Novoryta, you articulated why that is very well-positioned to 
deal with these types of things. There's just some things that 
we can't do in government.
    There are some things we can't do from Washington, DC, but 
Madam Chair that's my closing comment. To Ms. Novoryta, Dr. 
Miller, Ms. Schlater and Ms. Timmons, thank you for who you 
are, what you do. You're appreciated. Madam Chair, I yield 
back.
    Chairwoman Bonamici. Thank you very much. And I now 
recognize myself for the purpose of making a closing Statement. 
I want to again thank our witnesses for guiding us through 
today's hearing. You each brought a particular expertise and 
answered our questions in a very meaningful way.
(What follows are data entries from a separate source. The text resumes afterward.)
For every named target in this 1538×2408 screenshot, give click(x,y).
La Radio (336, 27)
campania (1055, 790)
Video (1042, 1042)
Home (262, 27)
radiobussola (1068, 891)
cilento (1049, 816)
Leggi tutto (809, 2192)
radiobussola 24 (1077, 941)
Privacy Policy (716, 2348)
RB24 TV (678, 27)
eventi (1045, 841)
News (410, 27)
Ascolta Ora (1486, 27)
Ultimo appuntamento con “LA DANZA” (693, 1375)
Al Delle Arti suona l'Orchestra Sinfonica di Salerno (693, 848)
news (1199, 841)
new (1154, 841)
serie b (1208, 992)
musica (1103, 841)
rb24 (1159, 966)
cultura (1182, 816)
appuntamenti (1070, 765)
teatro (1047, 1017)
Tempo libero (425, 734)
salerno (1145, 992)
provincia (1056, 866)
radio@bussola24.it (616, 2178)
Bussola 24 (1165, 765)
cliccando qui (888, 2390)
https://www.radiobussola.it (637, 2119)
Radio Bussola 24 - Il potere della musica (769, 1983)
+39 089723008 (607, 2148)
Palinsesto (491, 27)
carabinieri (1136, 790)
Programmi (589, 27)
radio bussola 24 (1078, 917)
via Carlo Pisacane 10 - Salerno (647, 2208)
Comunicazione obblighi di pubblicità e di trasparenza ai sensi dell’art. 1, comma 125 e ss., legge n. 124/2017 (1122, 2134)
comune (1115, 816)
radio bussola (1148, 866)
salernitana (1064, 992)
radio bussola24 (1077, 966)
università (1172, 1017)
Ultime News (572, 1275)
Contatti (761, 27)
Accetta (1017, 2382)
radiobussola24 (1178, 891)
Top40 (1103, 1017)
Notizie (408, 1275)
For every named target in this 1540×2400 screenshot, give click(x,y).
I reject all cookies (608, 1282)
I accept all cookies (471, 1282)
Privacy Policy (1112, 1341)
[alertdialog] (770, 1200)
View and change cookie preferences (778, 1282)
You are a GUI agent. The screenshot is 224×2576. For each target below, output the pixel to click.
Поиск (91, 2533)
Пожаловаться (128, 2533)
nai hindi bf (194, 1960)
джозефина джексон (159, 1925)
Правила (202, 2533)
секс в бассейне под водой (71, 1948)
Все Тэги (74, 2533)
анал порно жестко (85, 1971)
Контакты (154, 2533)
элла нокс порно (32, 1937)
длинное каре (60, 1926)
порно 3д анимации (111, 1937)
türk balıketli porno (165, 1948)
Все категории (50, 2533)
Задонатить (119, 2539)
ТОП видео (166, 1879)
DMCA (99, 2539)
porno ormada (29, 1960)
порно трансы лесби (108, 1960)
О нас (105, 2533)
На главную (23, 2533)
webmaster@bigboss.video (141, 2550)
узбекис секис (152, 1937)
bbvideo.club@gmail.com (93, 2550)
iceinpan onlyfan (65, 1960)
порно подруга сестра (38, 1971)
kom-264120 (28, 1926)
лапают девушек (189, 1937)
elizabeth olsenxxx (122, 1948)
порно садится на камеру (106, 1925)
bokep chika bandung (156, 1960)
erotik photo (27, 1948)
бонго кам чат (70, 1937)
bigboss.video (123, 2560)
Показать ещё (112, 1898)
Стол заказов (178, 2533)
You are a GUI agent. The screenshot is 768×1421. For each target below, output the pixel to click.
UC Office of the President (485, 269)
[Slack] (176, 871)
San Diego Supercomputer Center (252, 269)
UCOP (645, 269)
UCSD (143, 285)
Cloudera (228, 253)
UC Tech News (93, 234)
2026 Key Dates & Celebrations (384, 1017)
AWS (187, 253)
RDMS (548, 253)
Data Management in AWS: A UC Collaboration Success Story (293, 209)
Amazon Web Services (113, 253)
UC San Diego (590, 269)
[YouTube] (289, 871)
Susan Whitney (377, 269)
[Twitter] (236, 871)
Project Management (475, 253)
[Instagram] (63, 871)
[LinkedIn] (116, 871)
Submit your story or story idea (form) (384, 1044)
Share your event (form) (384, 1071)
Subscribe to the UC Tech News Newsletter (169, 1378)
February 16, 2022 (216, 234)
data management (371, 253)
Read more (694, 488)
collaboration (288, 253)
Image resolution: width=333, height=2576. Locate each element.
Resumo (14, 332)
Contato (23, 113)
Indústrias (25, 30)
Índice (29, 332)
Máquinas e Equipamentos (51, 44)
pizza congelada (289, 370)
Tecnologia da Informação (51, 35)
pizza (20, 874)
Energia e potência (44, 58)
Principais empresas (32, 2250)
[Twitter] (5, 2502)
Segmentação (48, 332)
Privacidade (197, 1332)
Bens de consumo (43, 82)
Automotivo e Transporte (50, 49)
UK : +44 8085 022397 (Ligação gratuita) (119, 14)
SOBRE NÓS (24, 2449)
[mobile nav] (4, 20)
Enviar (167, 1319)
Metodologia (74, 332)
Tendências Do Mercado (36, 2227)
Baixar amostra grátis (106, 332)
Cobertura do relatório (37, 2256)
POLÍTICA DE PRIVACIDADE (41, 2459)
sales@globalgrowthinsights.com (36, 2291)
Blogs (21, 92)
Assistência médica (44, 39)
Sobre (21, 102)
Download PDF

    Intimate partner violence is a public health threat that we 
cannot ignore. I'm glad this has been a bipartisan 
conversation, and I look forward to working with my colleagues 
on both sides of the aisle to address this issue, and I 
especially of course we need the investment, and we also need 
to have that investment in prevention.
    The increased rates of domestic violence during the 
pandemic have brought renewed attention to the urgent need to 
expand equitable strategies that prevent intimate partner 
violence and save lives. But let's be clear, this crisis is 
about much more than what's happened over just the past year, 
it's about the countless survivors across the country who for 
years have lived each day with the trauma of intimate partner 
violence.
    For the health of our constituents and our communities, we 
must do everything we can to support survivors and eradicate 
intimate partner violence whenever and wherever it occurs. I am 
again, committed to working with my colleagues on both sides of 
the aisle to take meaningful evidence-based action to provide 
survivors with the support that they need, and to prevent 
intimate partner violence from happening in the first place.
    I want to close by again encouraging anyone who needs 
support or help to visit www.thehotline.org or call 1-800-799-
SAFE. If there is no further business without objection the 
subcommittee stands adjourned. Thank you again.
    [Additional submission by Ms. McBath follow:]
    [GRAPHICS NOT AVAILABLE IN TIFF FORMAT]
    

    [Whereupon, at 1:51 p.m., the subcommittee was adjourned.]